Written instruction:
Copy the items below word for word, omitting the pictures.

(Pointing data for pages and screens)

---+---

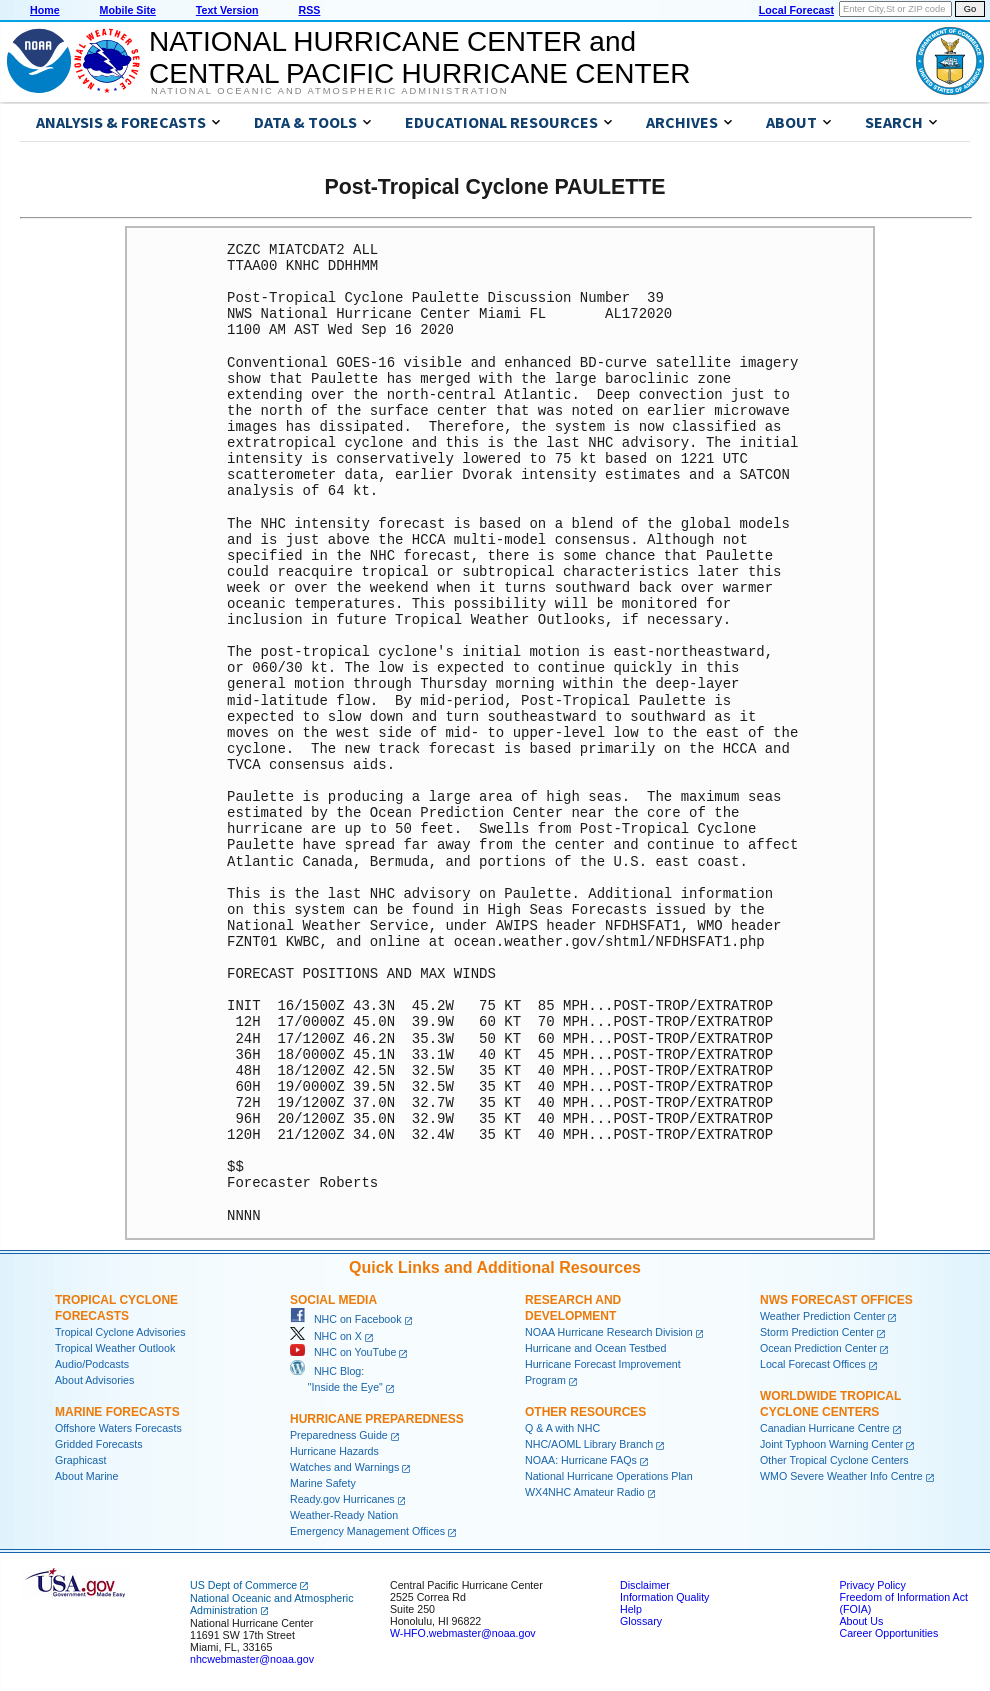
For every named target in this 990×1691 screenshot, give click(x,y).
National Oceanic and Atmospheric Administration (329, 91)
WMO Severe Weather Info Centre (841, 1476)
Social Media (333, 1300)
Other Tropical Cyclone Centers (834, 1460)
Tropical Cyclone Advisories (120, 1332)
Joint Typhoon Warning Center (831, 1444)
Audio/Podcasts (92, 1364)
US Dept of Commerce (243, 1585)
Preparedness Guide (339, 1435)
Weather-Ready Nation (344, 1515)
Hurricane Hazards (334, 1451)
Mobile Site (128, 10)
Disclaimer (645, 1585)
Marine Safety (323, 1483)
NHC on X (326, 1336)
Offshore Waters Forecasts (118, 1428)
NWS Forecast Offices (836, 1300)
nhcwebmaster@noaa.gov (252, 1659)
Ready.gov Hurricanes (342, 1499)
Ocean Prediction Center (818, 1348)
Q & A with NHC (562, 1428)
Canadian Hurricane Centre (825, 1428)
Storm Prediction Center (817, 1332)
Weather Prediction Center (822, 1316)
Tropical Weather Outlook (115, 1348)
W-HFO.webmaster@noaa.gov (463, 1633)
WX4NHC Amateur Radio (585, 1492)
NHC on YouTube (343, 1352)
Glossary (641, 1621)
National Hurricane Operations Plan (609, 1476)
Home (45, 10)
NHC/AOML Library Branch (589, 1444)
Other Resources (585, 1412)
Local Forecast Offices (813, 1364)
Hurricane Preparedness (377, 1419)
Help (631, 1609)
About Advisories (94, 1380)
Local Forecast (796, 10)
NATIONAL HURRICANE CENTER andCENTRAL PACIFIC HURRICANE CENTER (419, 57)
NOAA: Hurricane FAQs (581, 1460)
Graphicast (81, 1460)
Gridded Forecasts (99, 1444)
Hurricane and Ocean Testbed (595, 1348)
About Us (861, 1621)
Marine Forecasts (117, 1412)
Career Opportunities (888, 1633)
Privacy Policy (872, 1585)
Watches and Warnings (344, 1467)
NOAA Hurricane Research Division (609, 1332)
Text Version (227, 10)
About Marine (86, 1476)
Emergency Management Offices (367, 1531)
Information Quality (664, 1597)
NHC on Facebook (346, 1319)
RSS (309, 10)
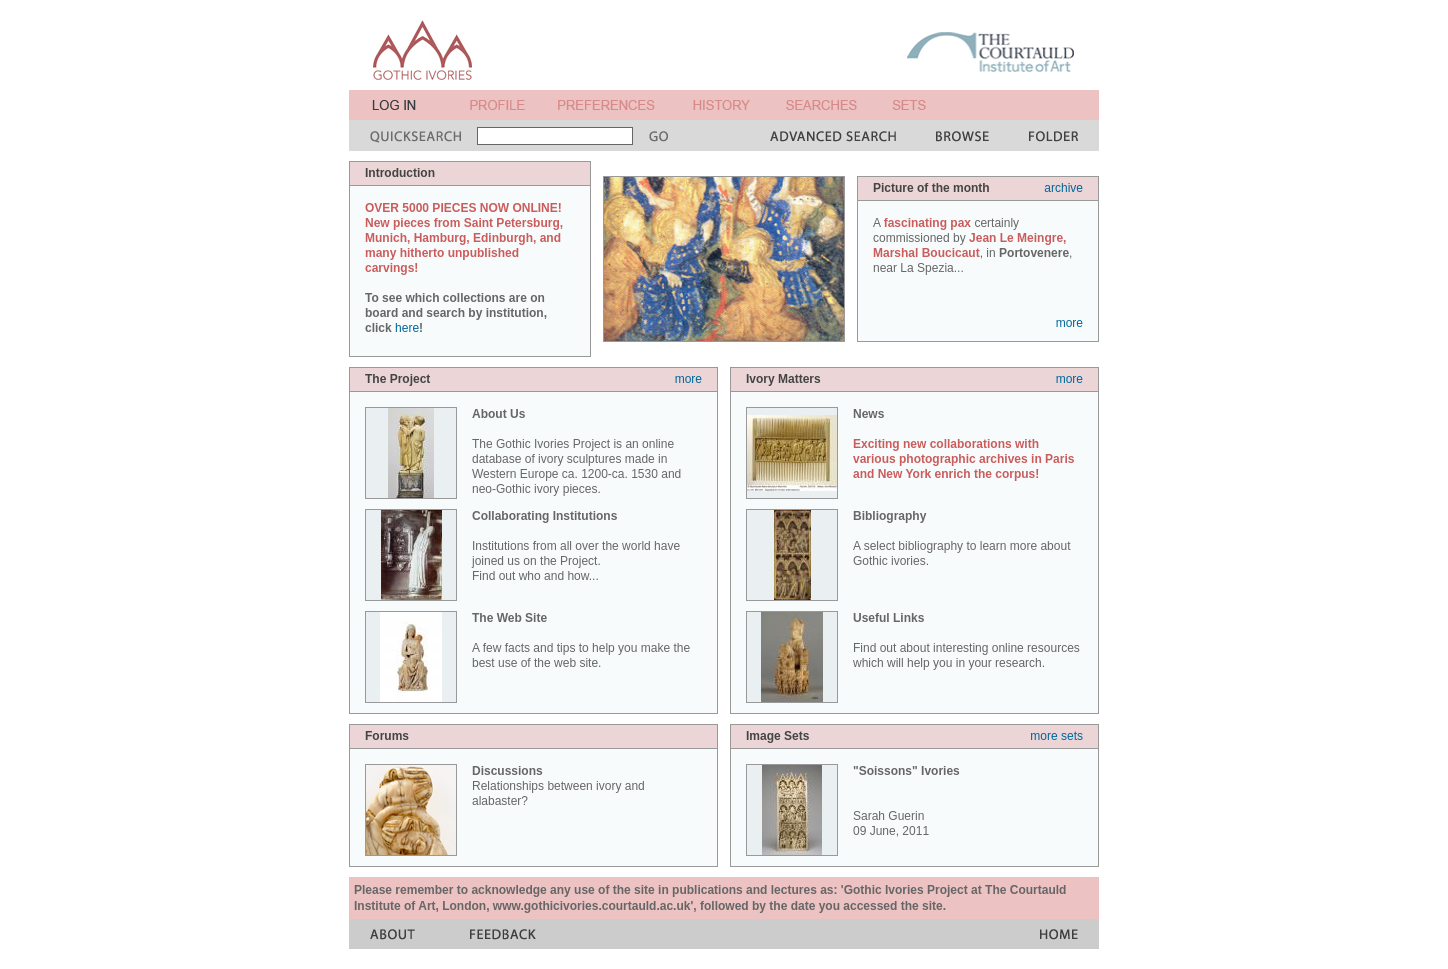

---+---

Correct answer:
For every named target in this 990×1691 screenshot, give click(x,y).
National Oceanic and Atmospheric Administration (329, 91)
WMO Severe Weather Info Centre (841, 1476)
Social Media (333, 1300)
Other Tropical Cyclone Centers (834, 1460)
Tropical Cyclone Advisories (120, 1332)
Joint Typhoon Warning Center (831, 1444)
Audio/Podcasts (92, 1364)
US Dept of Commerce (243, 1585)
Preparedness Guide (339, 1435)
Weather-Ready Nation (344, 1515)
Hurricane Hazards (334, 1451)
Mobile Site (128, 10)
Disclaimer (645, 1585)
Marine Safety (323, 1483)
NHC on X (326, 1336)
Offshore Waters Forecasts (118, 1428)
NWS Forecast Offices (836, 1300)
nhcwebmaster@noaa.gov (252, 1659)
Ready.gov Hurricanes (342, 1499)
Ocean Prediction Center (818, 1348)
Q & A with NHC (562, 1428)
Canadian Hurricane Centre (825, 1428)
Storm Prediction Center (817, 1332)
Weather Prediction Center (822, 1316)
Tropical Weather Outlook (115, 1348)
W-HFO.webmaster@noaa.gov (463, 1633)
WX4NHC Amateur Radio (585, 1492)
NHC on YouTube (343, 1352)
Glossary (641, 1621)
National Hurricane Operations Plan (609, 1476)
Home (45, 10)
NHC/AOML Library Branch (589, 1444)
Other Resources (585, 1412)
Local Forecast Offices (813, 1364)
Hurricane Preparedness (377, 1419)
Help (631, 1609)
About Advisories (94, 1380)
Local Forecast (796, 10)
NATIONAL HURRICANE CENTER andCENTRAL PACIFIC HURRICANE CENTER (419, 57)
NOAA: Hurricane FAQs (581, 1460)
Graphicast (81, 1460)
Gridded Forecasts (99, 1444)
Hurricane and Ocean Testbed (595, 1348)
About Us (861, 1621)
Marine Forecasts (117, 1412)
Career Opportunities (888, 1633)
Privacy Policy (872, 1585)
Watches and Warnings (344, 1467)
NOAA Hurricane Research Division (609, 1332)
Text Version (227, 10)
About Marine (86, 1476)
Emergency Management Offices (367, 1531)
Information Quality (664, 1597)
NHC on Facebook (346, 1319)
RSS (309, 10)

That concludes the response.